Records shown:
◆ ◆ ◆ ◆ ◆ ◆ ◆

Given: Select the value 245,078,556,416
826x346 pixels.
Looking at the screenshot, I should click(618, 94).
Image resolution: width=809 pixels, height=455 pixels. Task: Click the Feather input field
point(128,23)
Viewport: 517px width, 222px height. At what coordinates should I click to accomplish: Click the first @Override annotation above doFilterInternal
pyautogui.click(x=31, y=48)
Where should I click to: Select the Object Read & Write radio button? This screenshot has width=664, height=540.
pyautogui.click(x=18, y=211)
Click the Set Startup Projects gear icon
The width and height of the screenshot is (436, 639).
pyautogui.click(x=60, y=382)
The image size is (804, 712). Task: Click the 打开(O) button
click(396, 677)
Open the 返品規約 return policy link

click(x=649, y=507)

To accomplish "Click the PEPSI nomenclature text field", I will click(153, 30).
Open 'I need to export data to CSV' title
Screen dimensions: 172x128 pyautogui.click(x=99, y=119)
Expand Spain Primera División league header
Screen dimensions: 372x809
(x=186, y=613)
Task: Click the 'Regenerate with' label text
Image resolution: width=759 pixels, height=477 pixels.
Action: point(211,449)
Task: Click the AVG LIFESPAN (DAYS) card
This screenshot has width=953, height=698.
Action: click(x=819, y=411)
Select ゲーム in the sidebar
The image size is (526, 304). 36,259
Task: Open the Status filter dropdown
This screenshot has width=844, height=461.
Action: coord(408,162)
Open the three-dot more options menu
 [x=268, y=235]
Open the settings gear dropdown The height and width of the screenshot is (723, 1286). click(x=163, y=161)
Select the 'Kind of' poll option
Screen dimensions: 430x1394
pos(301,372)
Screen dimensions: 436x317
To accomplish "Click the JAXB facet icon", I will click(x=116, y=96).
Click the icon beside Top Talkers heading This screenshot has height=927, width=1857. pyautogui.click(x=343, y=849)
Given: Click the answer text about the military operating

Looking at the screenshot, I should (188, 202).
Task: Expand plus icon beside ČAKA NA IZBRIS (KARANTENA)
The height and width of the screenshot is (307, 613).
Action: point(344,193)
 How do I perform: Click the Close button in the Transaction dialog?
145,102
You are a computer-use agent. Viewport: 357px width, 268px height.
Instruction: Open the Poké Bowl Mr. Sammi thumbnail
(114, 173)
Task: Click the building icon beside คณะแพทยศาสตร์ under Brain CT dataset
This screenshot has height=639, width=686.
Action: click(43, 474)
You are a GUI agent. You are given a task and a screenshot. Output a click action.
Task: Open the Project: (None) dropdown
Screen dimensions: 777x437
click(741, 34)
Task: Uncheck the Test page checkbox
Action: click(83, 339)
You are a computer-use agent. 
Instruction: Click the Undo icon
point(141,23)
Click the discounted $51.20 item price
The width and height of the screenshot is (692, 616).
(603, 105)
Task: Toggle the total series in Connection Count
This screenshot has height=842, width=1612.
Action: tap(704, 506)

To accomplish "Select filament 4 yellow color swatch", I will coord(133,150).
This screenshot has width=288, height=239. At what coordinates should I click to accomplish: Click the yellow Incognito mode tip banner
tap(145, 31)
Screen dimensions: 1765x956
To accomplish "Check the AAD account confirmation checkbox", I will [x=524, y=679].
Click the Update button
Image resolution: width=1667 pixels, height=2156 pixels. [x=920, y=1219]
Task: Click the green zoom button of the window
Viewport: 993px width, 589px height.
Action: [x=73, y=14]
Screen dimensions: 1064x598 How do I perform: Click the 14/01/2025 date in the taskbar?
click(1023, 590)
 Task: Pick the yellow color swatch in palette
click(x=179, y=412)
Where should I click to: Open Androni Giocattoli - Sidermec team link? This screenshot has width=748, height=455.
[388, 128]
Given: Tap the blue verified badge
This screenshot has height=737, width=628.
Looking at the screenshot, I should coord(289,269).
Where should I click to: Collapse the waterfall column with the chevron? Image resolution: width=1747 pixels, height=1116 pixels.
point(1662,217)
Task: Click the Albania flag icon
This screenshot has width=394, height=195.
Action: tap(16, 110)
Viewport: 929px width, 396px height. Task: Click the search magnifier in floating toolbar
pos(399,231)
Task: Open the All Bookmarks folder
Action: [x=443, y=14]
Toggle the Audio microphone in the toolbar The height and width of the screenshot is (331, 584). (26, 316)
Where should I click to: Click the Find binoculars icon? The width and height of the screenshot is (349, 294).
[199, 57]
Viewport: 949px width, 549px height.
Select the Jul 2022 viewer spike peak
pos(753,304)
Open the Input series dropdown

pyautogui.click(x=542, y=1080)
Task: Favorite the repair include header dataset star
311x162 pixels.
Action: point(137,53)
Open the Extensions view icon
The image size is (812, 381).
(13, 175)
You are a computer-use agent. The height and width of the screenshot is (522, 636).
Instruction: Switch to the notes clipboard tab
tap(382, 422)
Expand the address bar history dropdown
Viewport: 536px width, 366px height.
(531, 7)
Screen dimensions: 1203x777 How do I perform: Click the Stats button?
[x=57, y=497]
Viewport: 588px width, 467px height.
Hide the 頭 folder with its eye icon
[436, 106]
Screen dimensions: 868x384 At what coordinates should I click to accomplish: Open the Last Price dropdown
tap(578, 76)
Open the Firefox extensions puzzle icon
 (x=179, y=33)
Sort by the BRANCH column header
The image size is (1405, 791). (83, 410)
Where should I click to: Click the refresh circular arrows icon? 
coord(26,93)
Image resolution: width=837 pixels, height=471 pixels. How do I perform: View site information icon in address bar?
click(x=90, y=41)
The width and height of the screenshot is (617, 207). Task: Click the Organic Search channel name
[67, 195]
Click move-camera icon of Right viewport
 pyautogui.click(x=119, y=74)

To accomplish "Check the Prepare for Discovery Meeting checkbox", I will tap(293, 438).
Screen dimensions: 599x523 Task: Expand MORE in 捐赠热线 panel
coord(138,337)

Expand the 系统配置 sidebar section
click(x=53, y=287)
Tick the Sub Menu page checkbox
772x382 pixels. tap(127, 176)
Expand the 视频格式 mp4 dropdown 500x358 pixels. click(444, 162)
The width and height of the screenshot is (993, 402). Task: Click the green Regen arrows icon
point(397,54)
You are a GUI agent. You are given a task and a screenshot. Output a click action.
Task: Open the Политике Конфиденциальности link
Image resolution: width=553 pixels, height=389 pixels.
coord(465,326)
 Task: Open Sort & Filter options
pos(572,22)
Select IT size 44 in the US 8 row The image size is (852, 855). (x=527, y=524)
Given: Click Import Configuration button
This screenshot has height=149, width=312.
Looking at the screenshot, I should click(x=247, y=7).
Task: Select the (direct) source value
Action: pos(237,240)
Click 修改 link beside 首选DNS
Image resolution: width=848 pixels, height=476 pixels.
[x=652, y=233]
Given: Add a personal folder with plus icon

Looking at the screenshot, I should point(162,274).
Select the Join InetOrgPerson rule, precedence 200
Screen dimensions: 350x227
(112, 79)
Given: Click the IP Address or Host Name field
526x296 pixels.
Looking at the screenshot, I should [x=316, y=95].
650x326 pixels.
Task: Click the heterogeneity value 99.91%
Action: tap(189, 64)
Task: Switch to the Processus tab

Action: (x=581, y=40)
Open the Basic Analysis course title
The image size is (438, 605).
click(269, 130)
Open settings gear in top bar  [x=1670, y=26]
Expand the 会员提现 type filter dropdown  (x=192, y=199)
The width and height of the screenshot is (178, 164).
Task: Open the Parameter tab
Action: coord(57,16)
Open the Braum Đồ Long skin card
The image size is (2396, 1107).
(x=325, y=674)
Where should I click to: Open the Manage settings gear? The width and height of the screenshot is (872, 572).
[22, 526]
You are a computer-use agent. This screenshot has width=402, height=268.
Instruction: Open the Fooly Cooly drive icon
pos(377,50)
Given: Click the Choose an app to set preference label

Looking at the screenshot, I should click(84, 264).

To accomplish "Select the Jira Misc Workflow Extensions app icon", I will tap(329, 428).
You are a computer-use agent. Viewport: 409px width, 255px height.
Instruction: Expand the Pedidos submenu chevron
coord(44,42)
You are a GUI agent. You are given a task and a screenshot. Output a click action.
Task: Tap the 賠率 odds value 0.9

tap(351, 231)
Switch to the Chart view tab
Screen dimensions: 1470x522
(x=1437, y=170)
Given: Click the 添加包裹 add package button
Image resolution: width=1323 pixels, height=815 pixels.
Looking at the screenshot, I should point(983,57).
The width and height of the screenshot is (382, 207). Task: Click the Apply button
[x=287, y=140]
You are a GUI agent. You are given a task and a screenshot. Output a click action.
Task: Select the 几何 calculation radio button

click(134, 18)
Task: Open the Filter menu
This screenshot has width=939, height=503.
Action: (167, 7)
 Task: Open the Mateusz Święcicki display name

◆ ◆ ◆ ◆ ◆ ◆ ◆

Written exercise: Please rewrite the entries from the start through the line containing "[x=268, y=235]", inclusive, changing "sidebar" to "navigation panel" and leaving everything else unchanged.

Output of the exercise:
Given: Select the value 245,078,556,416
826x346 pixels.
Looking at the screenshot, I should click(618, 94).
Image resolution: width=809 pixels, height=455 pixels. Task: Click the Feather input field
point(128,23)
Viewport: 517px width, 222px height. At what coordinates should I click to accomplish: Click the first @Override annotation above doFilterInternal
pyautogui.click(x=31, y=48)
Where should I click to: Select the Object Read & Write radio button? This screenshot has width=664, height=540.
pyautogui.click(x=18, y=211)
Click the Set Startup Projects gear icon
The width and height of the screenshot is (436, 639).
pyautogui.click(x=60, y=382)
The image size is (804, 712). Task: Click the 打开(O) button
click(396, 677)
Open the 返品規約 return policy link

click(x=649, y=507)

To accomplish "Click the PEPSI nomenclature text field", I will click(153, 30).
Open 'I need to export data to CSV' title
Screen dimensions: 172x128 pyautogui.click(x=99, y=119)
Expand Spain Primera División league header
Screen dimensions: 372x809
(x=186, y=613)
Task: Click the 'Regenerate with' label text
Image resolution: width=759 pixels, height=477 pixels.
Action: point(211,449)
Task: Click the AVG LIFESPAN (DAYS) card
This screenshot has width=953, height=698.
Action: click(x=819, y=411)
Select ゲーム in the navigation panel
The image size is (526, 304). 36,259
Task: Open the Status filter dropdown
This screenshot has width=844, height=461.
Action: coord(408,162)
Open the three-dot more options menu
 [x=268, y=235]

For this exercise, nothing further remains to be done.